| What you have to do |
Look below for the line holding "Select the green up arrow tool" and the line holding "Task: Click the folder with red arrow icon". Transcribe exactly those lines and all lines between them, nothing more.

| Provided records |
========================================================================

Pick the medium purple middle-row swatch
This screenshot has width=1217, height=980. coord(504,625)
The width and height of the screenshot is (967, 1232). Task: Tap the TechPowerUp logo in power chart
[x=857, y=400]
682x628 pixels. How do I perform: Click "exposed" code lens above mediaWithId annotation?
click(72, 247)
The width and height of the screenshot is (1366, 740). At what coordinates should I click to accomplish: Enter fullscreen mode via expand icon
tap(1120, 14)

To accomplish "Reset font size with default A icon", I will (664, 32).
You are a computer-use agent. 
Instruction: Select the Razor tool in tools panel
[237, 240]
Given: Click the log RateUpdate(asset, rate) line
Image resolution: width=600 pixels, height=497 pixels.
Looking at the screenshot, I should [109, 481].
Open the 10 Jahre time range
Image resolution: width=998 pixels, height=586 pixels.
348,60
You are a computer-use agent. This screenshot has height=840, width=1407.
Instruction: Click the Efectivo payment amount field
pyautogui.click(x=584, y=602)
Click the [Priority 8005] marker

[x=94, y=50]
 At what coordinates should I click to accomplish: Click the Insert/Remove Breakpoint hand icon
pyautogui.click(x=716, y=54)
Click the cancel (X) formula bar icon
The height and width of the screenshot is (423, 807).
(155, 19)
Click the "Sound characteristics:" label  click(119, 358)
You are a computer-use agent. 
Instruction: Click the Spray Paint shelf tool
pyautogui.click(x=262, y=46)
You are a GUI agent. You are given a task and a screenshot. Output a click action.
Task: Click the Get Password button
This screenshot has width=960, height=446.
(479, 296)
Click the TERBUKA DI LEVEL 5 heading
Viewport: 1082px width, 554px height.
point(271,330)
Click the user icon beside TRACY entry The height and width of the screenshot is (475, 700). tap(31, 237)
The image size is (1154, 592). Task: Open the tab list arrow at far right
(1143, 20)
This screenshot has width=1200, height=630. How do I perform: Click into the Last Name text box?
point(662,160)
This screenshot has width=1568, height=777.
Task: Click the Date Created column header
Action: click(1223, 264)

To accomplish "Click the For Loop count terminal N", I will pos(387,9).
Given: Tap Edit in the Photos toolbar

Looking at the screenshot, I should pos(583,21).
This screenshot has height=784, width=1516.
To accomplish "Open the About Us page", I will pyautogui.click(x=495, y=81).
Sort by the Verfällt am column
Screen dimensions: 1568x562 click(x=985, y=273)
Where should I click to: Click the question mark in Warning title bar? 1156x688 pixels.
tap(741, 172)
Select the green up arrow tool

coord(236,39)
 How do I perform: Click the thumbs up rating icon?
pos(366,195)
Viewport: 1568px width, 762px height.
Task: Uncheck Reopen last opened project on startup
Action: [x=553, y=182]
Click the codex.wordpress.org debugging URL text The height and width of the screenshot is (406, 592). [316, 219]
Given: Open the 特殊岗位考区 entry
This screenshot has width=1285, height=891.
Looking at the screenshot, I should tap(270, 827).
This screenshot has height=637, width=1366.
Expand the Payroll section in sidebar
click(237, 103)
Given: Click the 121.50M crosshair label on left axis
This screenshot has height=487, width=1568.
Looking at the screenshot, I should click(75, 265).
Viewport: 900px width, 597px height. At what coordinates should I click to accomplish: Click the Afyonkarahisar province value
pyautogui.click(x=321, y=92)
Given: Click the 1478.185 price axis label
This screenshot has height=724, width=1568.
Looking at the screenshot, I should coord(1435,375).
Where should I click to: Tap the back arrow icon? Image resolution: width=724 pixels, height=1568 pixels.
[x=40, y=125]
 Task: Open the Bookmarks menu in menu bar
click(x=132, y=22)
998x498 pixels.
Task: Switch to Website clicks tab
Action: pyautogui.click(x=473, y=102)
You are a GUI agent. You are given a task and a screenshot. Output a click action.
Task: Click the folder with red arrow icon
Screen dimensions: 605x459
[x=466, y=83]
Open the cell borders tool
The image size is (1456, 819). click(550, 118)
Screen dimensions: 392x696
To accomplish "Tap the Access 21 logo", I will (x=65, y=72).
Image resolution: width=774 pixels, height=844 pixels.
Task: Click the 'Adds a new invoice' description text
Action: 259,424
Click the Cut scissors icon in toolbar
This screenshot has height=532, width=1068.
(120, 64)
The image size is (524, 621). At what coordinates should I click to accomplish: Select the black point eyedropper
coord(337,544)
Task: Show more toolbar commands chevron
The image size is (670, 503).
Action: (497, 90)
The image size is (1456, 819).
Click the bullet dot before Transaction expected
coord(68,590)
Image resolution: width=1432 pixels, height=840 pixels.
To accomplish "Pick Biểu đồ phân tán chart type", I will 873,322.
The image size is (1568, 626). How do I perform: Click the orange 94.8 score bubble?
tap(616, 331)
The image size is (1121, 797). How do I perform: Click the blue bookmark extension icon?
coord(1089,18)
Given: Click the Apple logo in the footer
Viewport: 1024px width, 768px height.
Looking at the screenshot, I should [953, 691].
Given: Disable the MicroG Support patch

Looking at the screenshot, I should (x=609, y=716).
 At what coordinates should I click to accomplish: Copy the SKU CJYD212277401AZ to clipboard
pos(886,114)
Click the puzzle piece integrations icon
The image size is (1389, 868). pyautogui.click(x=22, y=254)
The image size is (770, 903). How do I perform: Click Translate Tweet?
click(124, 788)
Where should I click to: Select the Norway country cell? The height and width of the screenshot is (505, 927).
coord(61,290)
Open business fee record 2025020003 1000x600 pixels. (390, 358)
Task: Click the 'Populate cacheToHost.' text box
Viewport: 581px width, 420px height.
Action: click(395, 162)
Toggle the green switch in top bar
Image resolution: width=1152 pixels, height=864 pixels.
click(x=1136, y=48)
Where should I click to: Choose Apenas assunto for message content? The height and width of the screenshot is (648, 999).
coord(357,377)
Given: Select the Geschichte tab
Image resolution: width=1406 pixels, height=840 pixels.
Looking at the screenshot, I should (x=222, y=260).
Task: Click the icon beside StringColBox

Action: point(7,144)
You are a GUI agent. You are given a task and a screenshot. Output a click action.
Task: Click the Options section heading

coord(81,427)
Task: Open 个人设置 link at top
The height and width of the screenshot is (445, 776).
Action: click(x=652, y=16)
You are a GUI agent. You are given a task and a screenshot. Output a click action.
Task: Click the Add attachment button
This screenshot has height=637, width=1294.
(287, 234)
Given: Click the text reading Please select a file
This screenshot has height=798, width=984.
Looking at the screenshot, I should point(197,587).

========================================================================

| Result for this task |
Select the green up arrow tool

coord(236,39)
 How do I perform: Click the thumbs up rating icon?
pos(366,195)
Viewport: 1568px width, 762px height.
Task: Uncheck Reopen last opened project on startup
Action: [x=553, y=182]
Click the codex.wordpress.org debugging URL text The height and width of the screenshot is (406, 592). [316, 219]
Given: Open the 特殊岗位考区 entry
This screenshot has width=1285, height=891.
Looking at the screenshot, I should tap(270, 827).
This screenshot has height=637, width=1366.
Expand the Payroll section in sidebar
click(237, 103)
Given: Click the 121.50M crosshair label on left axis
This screenshot has height=487, width=1568.
Looking at the screenshot, I should click(75, 265).
Viewport: 900px width, 597px height. At what coordinates should I click to accomplish: Click the Afyonkarahisar province value
pyautogui.click(x=321, y=92)
Given: Click the 1478.185 price axis label
This screenshot has height=724, width=1568.
Looking at the screenshot, I should coord(1435,375).
Where should I click to: Tap the back arrow icon? Image resolution: width=724 pixels, height=1568 pixels.
[x=40, y=125]
 Task: Open the Bookmarks menu in menu bar
click(x=132, y=22)
998x498 pixels.
Task: Switch to Website clicks tab
Action: pyautogui.click(x=473, y=102)
You are a GUI agent. You are given a task and a screenshot. Output a click action.
Task: Click the folder with red arrow icon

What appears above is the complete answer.